School of Information Systems

Blueprint Pengembangan Data Warehouse

Setiap Arsitektur Data Warehouse adalah unik karena harus menyesuaikan dengan kebutuhan bisnis User dalam area yang berbeda-beda. Sebagian besar organisasi sengaja ataupun tidak sengaja akan mengikuti salah satu dari beberapa methodology berikut ini sebagai Blueprint untuk pengembangan Data Warehouse.

  1. Top-Down Approach

Arsitektur ini biasa juga disebut dengan Hub-and-Spoke Architecture (The Corporate Information Factory). Awalnya dibangun sebuah Enterprise Data Warehouse. Data level atomic disimpan dalam 3th Normal Form dalam Enterprise Data Warehouse. Data akan di extract dari Source System dan di Load kedalam Data Warehouse pada level Granularity terendah (Data level atomic). Data akan di Load kedalam Data Warehouse lewat Persistent Staging Area.

Data dalam Data Warehouse kemudian akan dibuat Summary-nya, dibuat Dimensional dengan cara diteruskan kebeberapa Dependent Data Mart, Data Mart ini hanya menyimpan Data Summary yang disimpan dalam Star-Schema atau Snowflake-Schema.

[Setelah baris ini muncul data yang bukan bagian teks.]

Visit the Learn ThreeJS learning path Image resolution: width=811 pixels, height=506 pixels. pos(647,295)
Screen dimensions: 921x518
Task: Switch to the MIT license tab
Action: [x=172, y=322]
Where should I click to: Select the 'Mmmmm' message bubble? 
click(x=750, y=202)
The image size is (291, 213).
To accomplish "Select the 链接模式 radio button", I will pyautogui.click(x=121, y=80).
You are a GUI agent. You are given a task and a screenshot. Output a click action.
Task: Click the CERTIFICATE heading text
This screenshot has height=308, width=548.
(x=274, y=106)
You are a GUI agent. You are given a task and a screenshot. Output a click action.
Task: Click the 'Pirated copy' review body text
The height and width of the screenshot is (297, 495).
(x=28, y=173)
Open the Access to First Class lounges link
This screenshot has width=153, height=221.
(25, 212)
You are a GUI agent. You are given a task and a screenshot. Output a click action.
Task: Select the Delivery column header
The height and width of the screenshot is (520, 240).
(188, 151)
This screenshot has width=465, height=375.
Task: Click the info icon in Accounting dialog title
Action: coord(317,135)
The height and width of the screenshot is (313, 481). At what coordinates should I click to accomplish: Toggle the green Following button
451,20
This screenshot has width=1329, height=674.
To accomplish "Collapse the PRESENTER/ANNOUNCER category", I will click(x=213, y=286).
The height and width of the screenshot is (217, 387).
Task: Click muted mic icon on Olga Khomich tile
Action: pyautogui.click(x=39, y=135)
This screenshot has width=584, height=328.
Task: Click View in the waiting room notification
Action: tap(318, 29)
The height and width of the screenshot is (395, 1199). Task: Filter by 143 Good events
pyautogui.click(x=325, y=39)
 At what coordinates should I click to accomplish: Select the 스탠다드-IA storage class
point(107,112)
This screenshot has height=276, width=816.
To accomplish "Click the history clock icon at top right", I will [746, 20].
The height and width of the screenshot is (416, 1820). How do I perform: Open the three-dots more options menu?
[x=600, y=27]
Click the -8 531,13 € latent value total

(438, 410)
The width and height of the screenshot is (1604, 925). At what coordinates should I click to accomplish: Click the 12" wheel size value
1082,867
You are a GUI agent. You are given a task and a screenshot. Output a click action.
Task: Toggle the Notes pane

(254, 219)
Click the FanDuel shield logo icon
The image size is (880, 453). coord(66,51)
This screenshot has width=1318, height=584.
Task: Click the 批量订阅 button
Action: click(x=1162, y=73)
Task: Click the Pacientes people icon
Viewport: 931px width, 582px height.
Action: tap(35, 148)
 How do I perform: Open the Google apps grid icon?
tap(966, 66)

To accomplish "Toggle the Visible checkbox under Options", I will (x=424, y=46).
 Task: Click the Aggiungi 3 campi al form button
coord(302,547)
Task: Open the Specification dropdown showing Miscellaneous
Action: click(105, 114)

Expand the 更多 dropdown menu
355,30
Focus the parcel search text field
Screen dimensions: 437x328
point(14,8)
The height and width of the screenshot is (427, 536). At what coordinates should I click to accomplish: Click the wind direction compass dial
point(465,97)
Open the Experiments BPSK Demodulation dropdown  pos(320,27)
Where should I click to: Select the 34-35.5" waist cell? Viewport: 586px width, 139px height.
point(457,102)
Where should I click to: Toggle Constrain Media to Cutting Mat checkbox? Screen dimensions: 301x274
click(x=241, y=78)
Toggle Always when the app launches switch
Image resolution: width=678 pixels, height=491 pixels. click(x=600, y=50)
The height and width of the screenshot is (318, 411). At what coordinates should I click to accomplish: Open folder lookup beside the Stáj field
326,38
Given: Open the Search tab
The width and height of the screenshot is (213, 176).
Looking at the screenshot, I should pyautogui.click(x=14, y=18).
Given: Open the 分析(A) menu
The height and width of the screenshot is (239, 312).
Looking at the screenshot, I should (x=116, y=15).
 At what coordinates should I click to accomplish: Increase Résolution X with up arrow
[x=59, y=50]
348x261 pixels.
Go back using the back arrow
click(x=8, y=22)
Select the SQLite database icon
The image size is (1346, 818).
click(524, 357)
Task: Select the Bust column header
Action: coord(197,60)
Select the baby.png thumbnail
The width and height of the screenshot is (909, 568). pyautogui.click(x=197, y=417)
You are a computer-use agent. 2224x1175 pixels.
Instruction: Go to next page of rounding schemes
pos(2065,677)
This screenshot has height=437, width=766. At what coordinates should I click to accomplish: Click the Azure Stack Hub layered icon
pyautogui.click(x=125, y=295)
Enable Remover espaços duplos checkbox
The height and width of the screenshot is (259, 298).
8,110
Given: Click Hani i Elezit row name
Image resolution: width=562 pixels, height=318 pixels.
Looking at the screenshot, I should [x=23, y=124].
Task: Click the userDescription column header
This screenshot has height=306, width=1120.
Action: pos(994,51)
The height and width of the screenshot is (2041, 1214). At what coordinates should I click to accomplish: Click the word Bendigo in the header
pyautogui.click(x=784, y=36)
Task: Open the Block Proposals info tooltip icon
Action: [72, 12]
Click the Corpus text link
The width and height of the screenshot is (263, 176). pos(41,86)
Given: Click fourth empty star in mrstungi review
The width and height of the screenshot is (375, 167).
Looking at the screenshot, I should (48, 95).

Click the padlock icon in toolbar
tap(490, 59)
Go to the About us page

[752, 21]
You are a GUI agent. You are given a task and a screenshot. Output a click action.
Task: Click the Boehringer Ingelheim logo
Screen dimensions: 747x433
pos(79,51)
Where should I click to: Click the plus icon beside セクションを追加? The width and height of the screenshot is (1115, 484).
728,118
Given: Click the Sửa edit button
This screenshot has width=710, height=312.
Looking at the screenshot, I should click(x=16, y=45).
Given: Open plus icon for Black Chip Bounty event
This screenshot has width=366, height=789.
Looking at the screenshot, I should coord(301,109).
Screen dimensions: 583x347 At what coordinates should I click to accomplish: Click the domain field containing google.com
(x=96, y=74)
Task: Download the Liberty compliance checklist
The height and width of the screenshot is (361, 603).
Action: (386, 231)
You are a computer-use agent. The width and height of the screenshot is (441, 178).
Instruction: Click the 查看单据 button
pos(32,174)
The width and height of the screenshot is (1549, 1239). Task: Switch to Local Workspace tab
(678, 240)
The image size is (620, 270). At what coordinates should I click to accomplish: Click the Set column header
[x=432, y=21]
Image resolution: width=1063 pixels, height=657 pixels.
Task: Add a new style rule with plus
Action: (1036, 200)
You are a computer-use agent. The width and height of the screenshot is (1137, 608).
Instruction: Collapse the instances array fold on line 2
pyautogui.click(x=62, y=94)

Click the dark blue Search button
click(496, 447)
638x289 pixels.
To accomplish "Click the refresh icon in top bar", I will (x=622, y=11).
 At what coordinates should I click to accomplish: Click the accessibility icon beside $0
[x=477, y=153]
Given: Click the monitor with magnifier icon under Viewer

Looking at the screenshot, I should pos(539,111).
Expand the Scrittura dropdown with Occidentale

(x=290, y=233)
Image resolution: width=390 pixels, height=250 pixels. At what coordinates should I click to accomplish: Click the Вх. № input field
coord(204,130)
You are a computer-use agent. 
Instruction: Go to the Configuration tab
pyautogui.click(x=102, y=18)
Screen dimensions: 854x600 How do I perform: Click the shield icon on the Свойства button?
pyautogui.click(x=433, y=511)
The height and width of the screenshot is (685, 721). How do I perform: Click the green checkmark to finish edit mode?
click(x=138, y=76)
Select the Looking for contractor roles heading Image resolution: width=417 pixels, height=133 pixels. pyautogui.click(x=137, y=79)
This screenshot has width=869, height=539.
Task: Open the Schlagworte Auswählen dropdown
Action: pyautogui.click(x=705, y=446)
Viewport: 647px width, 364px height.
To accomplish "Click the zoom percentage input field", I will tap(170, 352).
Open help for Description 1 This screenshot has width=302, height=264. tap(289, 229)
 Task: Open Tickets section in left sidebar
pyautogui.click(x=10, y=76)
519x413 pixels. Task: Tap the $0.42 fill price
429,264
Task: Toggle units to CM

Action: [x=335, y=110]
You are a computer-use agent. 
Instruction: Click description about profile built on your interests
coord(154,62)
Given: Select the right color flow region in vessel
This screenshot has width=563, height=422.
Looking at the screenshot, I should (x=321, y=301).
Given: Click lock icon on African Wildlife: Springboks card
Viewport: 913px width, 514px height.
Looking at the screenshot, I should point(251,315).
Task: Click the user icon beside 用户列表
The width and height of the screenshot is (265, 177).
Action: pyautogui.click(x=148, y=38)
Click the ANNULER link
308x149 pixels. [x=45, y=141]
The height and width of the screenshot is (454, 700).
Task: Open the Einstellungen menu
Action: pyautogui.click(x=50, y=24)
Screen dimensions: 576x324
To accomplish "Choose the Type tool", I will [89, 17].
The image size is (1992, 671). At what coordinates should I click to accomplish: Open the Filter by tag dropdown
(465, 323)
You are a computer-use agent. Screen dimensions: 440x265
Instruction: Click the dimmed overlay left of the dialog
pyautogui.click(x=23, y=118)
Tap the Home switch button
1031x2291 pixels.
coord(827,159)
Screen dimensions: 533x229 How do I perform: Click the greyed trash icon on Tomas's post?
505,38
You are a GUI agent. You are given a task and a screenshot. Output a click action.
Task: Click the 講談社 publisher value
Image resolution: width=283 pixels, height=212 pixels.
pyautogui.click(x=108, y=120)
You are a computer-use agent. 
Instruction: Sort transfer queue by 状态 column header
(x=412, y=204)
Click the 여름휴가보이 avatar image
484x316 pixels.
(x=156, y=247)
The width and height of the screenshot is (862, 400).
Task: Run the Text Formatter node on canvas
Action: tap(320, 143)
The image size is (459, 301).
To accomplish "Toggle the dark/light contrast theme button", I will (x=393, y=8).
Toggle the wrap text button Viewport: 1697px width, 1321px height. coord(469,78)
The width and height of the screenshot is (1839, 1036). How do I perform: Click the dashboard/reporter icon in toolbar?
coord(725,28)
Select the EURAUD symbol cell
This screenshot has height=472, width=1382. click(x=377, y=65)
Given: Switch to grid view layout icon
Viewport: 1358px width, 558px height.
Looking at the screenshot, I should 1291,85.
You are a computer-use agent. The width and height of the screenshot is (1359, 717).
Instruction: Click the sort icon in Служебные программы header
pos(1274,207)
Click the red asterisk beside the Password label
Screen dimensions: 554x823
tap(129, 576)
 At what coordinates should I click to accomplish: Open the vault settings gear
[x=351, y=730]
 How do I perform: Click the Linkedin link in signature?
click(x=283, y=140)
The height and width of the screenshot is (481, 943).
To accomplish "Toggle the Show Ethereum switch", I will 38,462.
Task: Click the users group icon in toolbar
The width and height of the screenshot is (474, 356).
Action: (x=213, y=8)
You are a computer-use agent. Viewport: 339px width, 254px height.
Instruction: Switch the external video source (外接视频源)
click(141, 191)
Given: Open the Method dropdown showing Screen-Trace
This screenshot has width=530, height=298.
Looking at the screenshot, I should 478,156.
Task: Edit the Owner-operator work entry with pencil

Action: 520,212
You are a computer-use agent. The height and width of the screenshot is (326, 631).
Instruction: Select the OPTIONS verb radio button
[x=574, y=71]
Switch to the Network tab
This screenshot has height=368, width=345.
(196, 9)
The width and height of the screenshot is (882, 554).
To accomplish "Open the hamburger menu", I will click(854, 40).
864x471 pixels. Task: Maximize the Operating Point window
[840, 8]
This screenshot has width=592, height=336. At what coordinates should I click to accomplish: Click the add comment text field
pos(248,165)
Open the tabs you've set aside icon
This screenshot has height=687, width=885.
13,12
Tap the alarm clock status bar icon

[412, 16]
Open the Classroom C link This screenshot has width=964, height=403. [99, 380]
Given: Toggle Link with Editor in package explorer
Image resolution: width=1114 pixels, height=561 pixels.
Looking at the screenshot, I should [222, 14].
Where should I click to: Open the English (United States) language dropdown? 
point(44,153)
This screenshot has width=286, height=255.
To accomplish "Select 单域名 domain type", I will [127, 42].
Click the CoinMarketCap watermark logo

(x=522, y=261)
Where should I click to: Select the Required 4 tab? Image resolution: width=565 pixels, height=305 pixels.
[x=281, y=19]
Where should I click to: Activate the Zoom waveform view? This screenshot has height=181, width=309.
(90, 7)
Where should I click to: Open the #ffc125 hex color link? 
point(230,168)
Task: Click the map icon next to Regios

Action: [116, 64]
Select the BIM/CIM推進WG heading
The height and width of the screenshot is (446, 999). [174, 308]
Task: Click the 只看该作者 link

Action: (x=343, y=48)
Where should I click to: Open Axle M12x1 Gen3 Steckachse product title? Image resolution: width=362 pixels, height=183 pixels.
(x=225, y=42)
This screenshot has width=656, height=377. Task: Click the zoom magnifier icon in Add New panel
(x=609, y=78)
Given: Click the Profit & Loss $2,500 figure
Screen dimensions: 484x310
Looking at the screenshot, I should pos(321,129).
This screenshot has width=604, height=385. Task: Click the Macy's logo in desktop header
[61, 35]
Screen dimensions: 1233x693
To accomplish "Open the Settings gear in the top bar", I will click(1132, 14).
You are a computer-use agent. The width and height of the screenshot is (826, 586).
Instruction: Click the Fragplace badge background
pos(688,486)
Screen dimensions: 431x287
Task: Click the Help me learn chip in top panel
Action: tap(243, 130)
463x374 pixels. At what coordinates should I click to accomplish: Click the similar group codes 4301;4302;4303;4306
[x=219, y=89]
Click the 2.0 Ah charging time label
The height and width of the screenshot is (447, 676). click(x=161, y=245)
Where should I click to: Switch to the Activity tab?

User bisa melakukan Query baik ke Data Warehouse maupun ke Data Mart. Bill Inmon menganjurkan dan mempromosikan arsitektur ini.

  1. Bottom-Up Approach

Arsitektur ini biasa juga disebut dengan The Data warehouse Bus Structure. Awalnya dibangun sebuah Dimensional Data Mart, belakangan bisa dikembangkan menjadi beberapa Data Mart sesuai dengan kebutuhan dan budget dari bisnis User. Data Mart mengandung baik Data atomic maupun Data Summary. Tidak ada model Normalized, semua Data Mart adalah Dimensional yang diorganisasikan dalam Star-Schema.

Data yang diload ke Data Mart lewat non-persistent Staging Area. Penggunaan Conform Dimension adalah Mandatory, dengan menggunakan Bus Architecture maka semua Data Mart bisa saling terintegrasi secara logika sehingga dapat memberikan pandangan Enterprise akan Data. Ralph Kimball menganjurkan dan mempromosikan arsitekturini.

Dalam perkembangannya saat ini ada dua pendekatan lain dalam membangun Data Warehouse seperti dijelaskan dibawah ini:

  1. Hybrid approach

Methodology ini dikembangkan untuk menghindari kekacauan Data Mart pada methodology yang ada sebelumnya. Dimulai dengan membuat Enterprise Data Model. Ketika ditambahkan Data Mart, Data Model pada Data Warehouse diperluas dengan teknik incremental Enterprise Data Model. Setelah Data Mart pertama selesai dibangun, dapat dilanjutkan dengan membangun beberapa Data Mart berikutnya sesuai dengan kebutuhan Business User.

Data yang di load kedalam dimensional Data Mart lewat non-persistent Staging Area.Data Mart bersifat Dependent, namun ketergatungannya hanya berdasarkan turunanLokal Meta Data dari pusat Meta Data bukan tergantung pada Data dari Data Warehouse. Aplikasi Data Warehouse berdasarkan arsitektur “hub-and-spoke”, namun dengan hub dari ETL Tool bukan hub dari Data Warehouse. Pieter Mimno, Myers & Holum yang menganjurkan dan mempromosikan arsitektur ini.

  1. Federated approach

Methodology ini sebenarnya bukan arsiktektur namun lebih sebagai suatu Theory yang membolehkan untuk mengintegrasikan asset Data agar dapat memuhi kebutuhan dan untuk merespon kondisi yang dinamis. Menyatukan data dari berbagai sumber, termasuk dari Data Mart atau Data Warehouse yang lain. Memang bukan methodology yang elegan namun adakalanya sangat berguna dan sesuai dengan banyak kebutuhan.

Methodologi ini biasanya dianjurkan pada perusahaan yang sudah mempunyai lingkungan Decision Support yang komplek namun tidak ada keinginan untuk membangun ulang. Doug Hackney &Eckerson. Yang menganjurkan dan mempromosikan arsitektur ini.

Pada akhirnya setiap arsitektur masing-masing mempunyai Pros dan Cons sendiri-sendiri. Untuk memilih arsitektur yang paling tepat juga perlu dipertimbangkan dari sisi Business Requirement, Existing Infrastructure, Time frame dan Budget yang tersedia. Tentu diperlukan seorang Consultant yang berpengalaman agar dalam pembagunan Data Warehouse bisa Cost Efektif dan tepat guna.